Наступают уже холода, схватывают землю заморозки — оседают инеем сырые туманы. Черствеет земля, и лоснится, темной холодной зеленью бьет в глаза поределая у дороги трава. Уже взялась коркой зябь, поседели в огородах и высохли до звона голые стебли и стал пустым воздух. Небо днем все ниже припадает, прижимается к земле. Еще гоняют на пастбище коров — подальше от деревни, в лес. Под вечер скотина не хочет возвращаться в хлев, норовит забрести в пропахшее картофельной ботвой и студеным капустным листом поле.

И вечерами, и поутру морозно, хмельно, как первачом, пахнет дымом.

В такую пору в деревнях свежуют кабанов.

Мне хотелось написать один рассказ и назвать его так: «Смаление вепря». Не кабана, а именно вепря…

Теперь я знаю, что, пожалуй, не напишу: боюсь, чтобы то, о чем хотел рассказать, не приглушилось незаметно, а то и вовсе не потерялось бы там, в словесах, а оно — почти несказанное — самое важное для меня. Зачем же я тогда вспоминаю и зачем пишу? Не знаю. Мне просто подумалось, что, может, все же обретет напоследок какую-то логику эта попытка рассказать. Посмотрим.

Я жил тогда в нетронутой части города, когда задумал свой рассказ, в старом районе, застроенном неуклюжими кирпичными, а больше деревянными домишками, утопающими в садах. К тем домишкам нужно было идти от улицы узким и глубоким, как просека, двором; по двору вела тропинка, твердо протоптанная в рыжей чахлой траве, в лопушистых кустиках подорожника, в сухих и разлапистых, как деревья, ромашках. В тени вишни, сирени или жасмина там можно было увидеть наспех сколоченный стол, иногда новый, из тонкого штакетника, или темный от времени, на приземистом толстом столбике: доски стали трухлявыми, раскрошились на закругленных подзорах и повыщербились ямки возле загнутых ржавых гвоздей. Встречались и столики, подновленные свежей доской, и она была непривычной здесь и бросалась в глаза, в точности как царапина на лице человека…

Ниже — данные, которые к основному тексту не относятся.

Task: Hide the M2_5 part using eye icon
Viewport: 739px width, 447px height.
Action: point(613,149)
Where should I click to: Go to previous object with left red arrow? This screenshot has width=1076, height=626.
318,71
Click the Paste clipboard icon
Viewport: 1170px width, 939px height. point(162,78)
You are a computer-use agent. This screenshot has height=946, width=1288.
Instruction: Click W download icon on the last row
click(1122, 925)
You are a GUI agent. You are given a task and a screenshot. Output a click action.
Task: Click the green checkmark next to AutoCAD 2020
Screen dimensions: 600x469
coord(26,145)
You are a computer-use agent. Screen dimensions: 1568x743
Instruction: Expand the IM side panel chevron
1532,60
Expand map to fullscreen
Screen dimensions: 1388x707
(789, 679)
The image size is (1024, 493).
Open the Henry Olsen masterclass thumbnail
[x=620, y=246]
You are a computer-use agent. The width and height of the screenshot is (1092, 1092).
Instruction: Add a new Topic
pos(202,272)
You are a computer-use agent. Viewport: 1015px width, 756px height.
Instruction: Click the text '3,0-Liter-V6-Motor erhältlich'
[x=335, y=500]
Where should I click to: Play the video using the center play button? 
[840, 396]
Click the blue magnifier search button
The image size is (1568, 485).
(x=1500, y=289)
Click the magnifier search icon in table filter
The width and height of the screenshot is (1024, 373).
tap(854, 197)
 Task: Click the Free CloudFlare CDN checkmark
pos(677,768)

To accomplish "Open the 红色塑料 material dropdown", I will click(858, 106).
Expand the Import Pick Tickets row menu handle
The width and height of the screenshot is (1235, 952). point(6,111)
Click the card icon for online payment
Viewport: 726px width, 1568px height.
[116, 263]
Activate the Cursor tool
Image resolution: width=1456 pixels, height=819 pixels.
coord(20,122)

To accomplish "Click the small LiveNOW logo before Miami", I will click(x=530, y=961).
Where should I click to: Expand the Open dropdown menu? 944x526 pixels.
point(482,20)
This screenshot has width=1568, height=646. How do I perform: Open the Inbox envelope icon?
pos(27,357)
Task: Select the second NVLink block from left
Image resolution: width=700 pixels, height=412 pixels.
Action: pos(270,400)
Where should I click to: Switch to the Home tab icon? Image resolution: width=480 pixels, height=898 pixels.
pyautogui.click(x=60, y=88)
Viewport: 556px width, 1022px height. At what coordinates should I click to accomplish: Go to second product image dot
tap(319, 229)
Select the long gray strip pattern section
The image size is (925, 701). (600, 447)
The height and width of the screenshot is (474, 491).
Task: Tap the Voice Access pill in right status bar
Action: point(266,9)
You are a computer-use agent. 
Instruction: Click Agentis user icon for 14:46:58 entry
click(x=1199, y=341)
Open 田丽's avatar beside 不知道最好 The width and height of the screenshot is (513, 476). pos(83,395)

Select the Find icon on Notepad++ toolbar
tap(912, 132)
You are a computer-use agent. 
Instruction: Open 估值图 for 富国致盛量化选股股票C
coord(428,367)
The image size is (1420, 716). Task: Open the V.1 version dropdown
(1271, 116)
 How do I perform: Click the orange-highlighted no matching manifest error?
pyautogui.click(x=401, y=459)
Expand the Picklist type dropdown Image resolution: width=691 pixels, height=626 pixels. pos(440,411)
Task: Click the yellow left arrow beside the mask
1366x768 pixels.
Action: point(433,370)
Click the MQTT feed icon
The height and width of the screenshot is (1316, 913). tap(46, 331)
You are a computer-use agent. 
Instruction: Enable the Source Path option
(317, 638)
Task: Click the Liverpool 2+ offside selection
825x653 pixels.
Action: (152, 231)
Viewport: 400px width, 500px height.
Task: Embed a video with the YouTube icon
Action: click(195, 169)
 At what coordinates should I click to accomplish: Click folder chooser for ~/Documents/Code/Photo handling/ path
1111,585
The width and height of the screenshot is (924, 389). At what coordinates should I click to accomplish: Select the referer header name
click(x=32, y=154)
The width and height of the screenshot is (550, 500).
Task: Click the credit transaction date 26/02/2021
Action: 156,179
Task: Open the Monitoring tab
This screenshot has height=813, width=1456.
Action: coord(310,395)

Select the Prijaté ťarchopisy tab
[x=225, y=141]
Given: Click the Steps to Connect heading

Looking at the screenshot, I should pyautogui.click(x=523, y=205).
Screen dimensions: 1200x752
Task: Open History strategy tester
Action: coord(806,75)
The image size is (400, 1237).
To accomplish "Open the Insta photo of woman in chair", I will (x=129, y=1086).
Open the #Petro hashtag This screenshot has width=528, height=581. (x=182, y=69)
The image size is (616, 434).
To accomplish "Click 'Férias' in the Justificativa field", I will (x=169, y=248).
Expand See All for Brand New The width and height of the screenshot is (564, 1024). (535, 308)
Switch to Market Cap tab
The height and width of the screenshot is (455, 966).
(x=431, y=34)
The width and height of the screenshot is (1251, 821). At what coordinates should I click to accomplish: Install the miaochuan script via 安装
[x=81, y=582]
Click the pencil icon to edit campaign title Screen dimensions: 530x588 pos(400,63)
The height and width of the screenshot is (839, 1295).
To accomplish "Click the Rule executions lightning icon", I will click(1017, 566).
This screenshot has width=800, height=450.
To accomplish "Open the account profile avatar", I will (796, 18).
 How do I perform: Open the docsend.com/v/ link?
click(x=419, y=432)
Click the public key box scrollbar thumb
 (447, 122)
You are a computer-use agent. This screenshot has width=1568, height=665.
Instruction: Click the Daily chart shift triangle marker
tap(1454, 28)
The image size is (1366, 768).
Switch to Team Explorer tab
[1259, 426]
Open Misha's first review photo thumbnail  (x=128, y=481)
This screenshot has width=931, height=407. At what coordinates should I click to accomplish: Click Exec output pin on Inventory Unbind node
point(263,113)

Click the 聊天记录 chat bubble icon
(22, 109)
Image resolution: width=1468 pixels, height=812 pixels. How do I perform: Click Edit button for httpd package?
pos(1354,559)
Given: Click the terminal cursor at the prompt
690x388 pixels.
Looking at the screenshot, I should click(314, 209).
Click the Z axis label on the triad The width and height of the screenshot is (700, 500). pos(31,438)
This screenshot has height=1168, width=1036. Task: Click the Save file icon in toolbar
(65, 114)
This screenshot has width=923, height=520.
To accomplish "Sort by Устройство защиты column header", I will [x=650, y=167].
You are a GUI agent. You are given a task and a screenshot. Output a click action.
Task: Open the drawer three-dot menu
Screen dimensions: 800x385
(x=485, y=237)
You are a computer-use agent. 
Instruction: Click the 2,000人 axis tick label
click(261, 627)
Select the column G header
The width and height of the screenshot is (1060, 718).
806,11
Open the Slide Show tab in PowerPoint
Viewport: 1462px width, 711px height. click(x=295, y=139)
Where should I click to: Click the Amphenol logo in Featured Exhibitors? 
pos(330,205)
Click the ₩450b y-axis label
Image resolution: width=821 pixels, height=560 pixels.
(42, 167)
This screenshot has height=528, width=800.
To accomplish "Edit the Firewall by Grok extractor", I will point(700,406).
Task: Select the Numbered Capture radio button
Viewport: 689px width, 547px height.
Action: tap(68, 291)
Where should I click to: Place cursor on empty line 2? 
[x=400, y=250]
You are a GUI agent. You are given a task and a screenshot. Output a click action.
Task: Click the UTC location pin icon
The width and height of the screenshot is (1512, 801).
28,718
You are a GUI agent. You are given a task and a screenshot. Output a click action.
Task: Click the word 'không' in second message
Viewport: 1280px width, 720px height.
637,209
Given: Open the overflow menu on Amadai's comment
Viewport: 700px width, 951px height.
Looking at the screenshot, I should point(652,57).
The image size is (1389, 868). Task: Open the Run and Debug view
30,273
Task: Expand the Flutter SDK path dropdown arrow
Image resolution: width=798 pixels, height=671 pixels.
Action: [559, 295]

Теперь почти ничего не осталось от того района — одни пятачки, островки, зажатые кварталами безликих зданий с плоскими крышами. Остались возле новых домов, рядом с детскими площадками, то кривая костлявая яблоня, то вишня, которая вымахала в дерево — пышная в кроне и толстая в комле. И еще осталась улица, хотя и старая, но довольно широкая и ровная, потому что когда-то здесь был мощеный тракт. Название его, открещиваясь от старины, поменяли, но не поменяли, забыли, видно, поменять название базара, который расположен возле этой улицы и называется по-прежнему — Конский базар.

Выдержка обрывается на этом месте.